Veena is a Pakistani television series starring Fahad Mustafa in the titular role as a eunuch, who struggles for the survival of his community. The supporting cast includes Abid Ali, Beenish Chohan, Javeria Abbasi, Shabbir Jan and Nauman Masood. It was directed by Syed Atif Hussain and first broadcast on ARY Digital in 2009.

Mustafa's performance in the series was met with critical acclaim, and is marked as his first breakthrough. The series received two nominations at 9th Lux Style Awards, including Best TV Actor for Mustafa and Best TV Writer.

Plot summary 

The plot focuses on society's attitude towards the queer people and revolves around the struggle journey of Veena, a eunuch who wants to get due rights of his community as a human.
======
» **AIM OF THE EXERCISE**:
Answer these from the article on Veena:
(a) Which channel first aired the series, and in what year?
(b) At which awards did the series get two nominations?
(c) Who directed the series?
The material that comes next stands apart from the article on Veena.

» **GIVEN RECORDS**:
======
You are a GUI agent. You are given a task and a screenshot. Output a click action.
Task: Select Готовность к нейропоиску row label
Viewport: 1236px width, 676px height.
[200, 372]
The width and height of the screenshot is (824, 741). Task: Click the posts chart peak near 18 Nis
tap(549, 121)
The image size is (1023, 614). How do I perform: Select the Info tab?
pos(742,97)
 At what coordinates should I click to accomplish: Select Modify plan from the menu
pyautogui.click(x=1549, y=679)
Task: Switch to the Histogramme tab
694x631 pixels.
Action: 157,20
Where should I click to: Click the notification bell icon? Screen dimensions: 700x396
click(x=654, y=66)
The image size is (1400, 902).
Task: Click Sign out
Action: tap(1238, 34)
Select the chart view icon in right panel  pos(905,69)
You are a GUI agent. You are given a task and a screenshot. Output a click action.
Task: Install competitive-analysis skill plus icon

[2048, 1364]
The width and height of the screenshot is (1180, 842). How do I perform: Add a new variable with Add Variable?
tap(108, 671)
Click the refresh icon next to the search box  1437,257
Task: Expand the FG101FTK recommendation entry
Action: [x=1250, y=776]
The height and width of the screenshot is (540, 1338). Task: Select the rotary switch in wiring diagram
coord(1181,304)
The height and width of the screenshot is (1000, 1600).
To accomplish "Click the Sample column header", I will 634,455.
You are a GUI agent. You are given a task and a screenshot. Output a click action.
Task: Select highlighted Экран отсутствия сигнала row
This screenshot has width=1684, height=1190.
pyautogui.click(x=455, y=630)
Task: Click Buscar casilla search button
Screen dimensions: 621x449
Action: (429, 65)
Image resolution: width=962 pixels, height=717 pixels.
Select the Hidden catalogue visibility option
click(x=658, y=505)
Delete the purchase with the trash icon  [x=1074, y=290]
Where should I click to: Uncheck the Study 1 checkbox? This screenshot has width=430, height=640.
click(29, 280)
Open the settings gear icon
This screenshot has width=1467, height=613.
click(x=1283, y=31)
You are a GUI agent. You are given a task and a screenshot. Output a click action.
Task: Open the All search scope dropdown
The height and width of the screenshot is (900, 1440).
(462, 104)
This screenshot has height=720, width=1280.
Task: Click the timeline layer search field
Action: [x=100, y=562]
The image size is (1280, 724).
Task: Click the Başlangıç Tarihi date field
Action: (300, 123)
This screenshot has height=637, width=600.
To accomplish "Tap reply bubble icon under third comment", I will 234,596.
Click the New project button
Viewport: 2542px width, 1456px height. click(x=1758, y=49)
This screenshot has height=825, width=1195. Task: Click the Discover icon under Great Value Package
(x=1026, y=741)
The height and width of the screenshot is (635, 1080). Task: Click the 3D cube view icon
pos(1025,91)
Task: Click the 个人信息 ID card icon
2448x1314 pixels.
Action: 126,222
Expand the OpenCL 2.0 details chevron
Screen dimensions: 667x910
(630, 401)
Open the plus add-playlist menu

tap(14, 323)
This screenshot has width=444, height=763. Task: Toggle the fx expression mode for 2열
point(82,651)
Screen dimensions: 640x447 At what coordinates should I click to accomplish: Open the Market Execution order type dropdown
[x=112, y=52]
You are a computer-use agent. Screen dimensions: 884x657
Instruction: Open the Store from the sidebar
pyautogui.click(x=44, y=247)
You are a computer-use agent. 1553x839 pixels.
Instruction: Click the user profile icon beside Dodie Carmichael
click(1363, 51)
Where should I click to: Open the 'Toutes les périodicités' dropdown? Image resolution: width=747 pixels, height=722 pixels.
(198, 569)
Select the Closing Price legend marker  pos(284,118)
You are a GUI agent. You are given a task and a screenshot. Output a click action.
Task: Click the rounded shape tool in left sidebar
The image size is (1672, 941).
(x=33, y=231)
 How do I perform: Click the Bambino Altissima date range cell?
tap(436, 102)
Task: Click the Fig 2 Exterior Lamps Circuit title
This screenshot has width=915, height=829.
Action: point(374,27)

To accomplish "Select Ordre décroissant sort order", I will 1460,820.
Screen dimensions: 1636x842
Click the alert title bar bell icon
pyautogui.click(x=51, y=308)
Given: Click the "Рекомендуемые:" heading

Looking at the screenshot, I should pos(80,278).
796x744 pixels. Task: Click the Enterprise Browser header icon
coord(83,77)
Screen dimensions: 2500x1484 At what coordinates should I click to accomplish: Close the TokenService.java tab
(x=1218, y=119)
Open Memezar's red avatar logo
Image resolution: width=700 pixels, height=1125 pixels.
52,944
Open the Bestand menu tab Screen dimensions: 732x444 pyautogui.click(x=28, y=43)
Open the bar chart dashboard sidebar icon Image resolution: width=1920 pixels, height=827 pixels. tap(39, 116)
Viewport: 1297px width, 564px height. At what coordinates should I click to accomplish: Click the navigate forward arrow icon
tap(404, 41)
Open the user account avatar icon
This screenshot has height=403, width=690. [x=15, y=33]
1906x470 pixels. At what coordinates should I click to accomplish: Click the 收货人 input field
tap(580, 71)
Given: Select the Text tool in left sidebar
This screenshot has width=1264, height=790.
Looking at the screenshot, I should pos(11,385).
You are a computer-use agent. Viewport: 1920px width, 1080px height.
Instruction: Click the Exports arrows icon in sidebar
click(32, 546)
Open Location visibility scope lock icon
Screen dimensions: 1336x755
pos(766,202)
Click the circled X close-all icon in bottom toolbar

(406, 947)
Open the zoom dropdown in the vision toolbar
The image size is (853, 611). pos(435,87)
======
» **RESPONSE TO THIS EXERCISE**:
(a) ARY Digital, in 2009.
(b) The 9th Lux Style Awards.
(c) Syed Atif Hussain.